Application”) for an adjustment of his status, disclosing that he was arrested on April 25, 2017, and that he was convicted for driving while impaired or intoxicated on three occasions. (Id. ¶ 1, 23 n.1, 25.) On May 15, 2019, USCIS requested additional evidence from Plaintiff related to the 2017 arrest. (Id. ¶ 26.) Specifically, USCIS sought “copies of the underlying police reports, court charging documents and final dispositions, evidence that Plaintiff has completed any imposed sentencing, as well as a statement in Plaintiff’s own words describing the circumstances and behavior that resulted in the arrest.” (Id.) USCIS also informed Plaintiff that it would consider: “family ties within the United States, residence of long duration in the country . . . service in the U.S. armed forces, a history of employment, existence of business or property ties, evidence of value and service to the community, [and] proof of rehabilitation if a criminal record exists.” (Id.) Plaintiff responded to USCIS on or around July 12, 2019, explaining that the arrest record was sealed and thus “a legal nullity.” (Id. ¶ 27.) Nonetheless, Plaintiff provided a sworn statement detailing the events of his arrest. (Id.) After taking Plaintiff’s statement into

consideration, USCIS maintained that it was “unable to determine the factual events that coincided with [Plaintiff’s] statements regarding the arrest” and noted that “New York state laws make sealed records available to the person accused or the person’s representative.” (Id. ¶ 29.) Sometime around November 21, 2019, Plaintiff provided USCIS a notarized statement indicating that the Queens Country Criminal Court denied him access to the sealed 2017 arrest report, and instead, Plaintiff offered letters from the complainant and a witness to the events that precipitated the arrest confirming that the incident was nothing more than a familial verbal dispute. (Id. ¶ 30.) By letter dated February 28, 2020, USCIS explained to Plaintiff that, without the arrest

report, it was “unable to determine whether [Plaintiff is] a threat to public safety and the well- being of others.” (Id. ¶ 31.) That said, USCIS also considered other factors, such as the fact that “Plaintiff was the victim of a crime and was helpful to law enforcement,” that “Plaintiff works full-time and pays taxes,” that “Plaintiff has strong family ties in the United States,” and “country conditions in Peru which would negatively impact Plaintiff’s life if he were removed there from the United States.” (Id.) On balance, however, USCIS found that the mitigating factors did not overcome the negative factors, especially given that it did not have a police report to corroborate Plaintiff’s account of the 2017 arrest. (Id. ¶ 32.) Plaintiff’s I-485 Application was therefore denied. Plaintiff filed this action on December 9, 2022, after an unsuccessful appeal and motion for reconsideration. (Id. ¶¶ 35–40). In his complaint, Plaintiff argues that USCIS’s decision was arbitrary, capricious, and an abuse of discretion in violation of the Administrative Procedure Act, (id. ¶¶ 41–51), and a violation of his due process rights, (id. ¶¶ 52–60). STANDARD OF REVIEW “A case is properly dismissed for lack of subject matter jurisdiction under Rule 12(b)(1)

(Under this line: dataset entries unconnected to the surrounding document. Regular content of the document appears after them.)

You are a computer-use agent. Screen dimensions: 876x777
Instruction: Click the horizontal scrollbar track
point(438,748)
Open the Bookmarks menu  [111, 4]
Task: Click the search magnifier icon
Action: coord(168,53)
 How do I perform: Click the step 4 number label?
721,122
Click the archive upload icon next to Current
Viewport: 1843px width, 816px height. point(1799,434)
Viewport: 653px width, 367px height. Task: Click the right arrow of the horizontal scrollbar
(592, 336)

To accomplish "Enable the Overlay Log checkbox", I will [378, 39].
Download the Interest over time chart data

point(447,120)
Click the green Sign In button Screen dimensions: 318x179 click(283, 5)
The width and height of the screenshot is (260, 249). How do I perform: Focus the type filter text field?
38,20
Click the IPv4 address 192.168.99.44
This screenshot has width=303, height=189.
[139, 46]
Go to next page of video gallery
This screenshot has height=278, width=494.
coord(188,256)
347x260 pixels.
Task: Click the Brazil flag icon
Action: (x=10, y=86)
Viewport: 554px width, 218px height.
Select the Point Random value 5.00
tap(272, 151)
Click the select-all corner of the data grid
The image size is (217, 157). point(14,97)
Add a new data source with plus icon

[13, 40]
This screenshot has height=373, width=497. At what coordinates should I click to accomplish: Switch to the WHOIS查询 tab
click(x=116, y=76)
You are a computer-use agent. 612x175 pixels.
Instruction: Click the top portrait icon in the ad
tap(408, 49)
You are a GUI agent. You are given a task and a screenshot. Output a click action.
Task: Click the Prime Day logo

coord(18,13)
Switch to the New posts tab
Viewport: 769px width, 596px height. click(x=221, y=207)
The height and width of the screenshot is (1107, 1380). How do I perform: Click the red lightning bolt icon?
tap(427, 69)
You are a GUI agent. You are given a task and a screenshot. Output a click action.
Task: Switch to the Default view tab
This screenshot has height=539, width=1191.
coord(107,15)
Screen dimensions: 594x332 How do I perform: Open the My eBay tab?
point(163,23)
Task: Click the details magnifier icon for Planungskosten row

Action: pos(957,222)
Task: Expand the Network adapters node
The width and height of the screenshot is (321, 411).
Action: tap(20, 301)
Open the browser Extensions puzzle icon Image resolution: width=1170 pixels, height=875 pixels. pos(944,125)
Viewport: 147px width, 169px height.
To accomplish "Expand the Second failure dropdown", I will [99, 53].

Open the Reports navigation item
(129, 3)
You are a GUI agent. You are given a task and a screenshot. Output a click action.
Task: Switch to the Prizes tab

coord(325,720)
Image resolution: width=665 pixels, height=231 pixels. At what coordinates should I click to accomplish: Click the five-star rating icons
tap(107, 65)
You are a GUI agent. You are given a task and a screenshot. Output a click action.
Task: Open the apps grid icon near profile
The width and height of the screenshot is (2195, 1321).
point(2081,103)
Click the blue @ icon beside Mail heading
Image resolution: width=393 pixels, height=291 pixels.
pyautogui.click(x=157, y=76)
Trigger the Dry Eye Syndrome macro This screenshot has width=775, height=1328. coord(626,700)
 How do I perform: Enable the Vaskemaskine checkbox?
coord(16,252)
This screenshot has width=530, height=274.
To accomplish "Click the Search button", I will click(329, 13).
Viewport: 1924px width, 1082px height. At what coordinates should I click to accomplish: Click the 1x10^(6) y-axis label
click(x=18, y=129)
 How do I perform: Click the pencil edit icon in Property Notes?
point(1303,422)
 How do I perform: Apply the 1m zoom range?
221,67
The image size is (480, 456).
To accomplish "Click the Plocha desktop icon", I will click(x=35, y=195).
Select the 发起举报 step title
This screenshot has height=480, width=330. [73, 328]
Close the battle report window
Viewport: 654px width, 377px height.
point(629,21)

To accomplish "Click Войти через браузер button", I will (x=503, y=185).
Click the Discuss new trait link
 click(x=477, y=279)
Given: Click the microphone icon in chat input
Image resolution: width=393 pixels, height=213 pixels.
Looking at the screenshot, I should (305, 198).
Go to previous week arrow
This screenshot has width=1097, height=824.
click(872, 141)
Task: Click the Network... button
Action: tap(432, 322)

when the district court lacks the statutory or constitutional power to adjudicate it.” Makarova v. United States, 201 F.3d 110, 113 (2d Cir. 2000). The Petitioner bears the burden of establishing beyond a preponderance of the evidence that subject-matter jurisdiction exists. Id. “In reviewing a Rule 12(b)(1) motion to dismiss, the court ‘must accept as true all material factual allegations in the complaint, but [the court is] not to draw inferences from the complaint favorable to Petitioner[].’” Tiraco v. New York State Bd. of Elections, 963 F. Supp. 2d 184, 190 (E.D.N.Y. 2013) (quoting J.S. ex rel. N.S. v. Attica Cent. Sch., 386 F.3d 107, 110 (2d Cir. 2004)). Further, “[i]n resolving a motion to dismiss for lack of subject matter jurisdiction under Rule 12(b)(1), a district court ... may refer to evidence outside the pleadings.” Makarova, 201 F.3d at

113. DISCUSSION Defendants argue that the complaint should be dismissed pursuant to 8 U.S.C. § 1252(a)(2)(B)(i), which deprives the Court of jurisdiction over the discretionary relief found under 8 U.S.C. § 1255. (Mem. L. Supp. Defs.’ Mot. Dis. Compl. (“Defs.’ Mem.”) at 13–18, ECF No. 17.) The Court agrees. Through the INA, as codified at 18 U.S.C.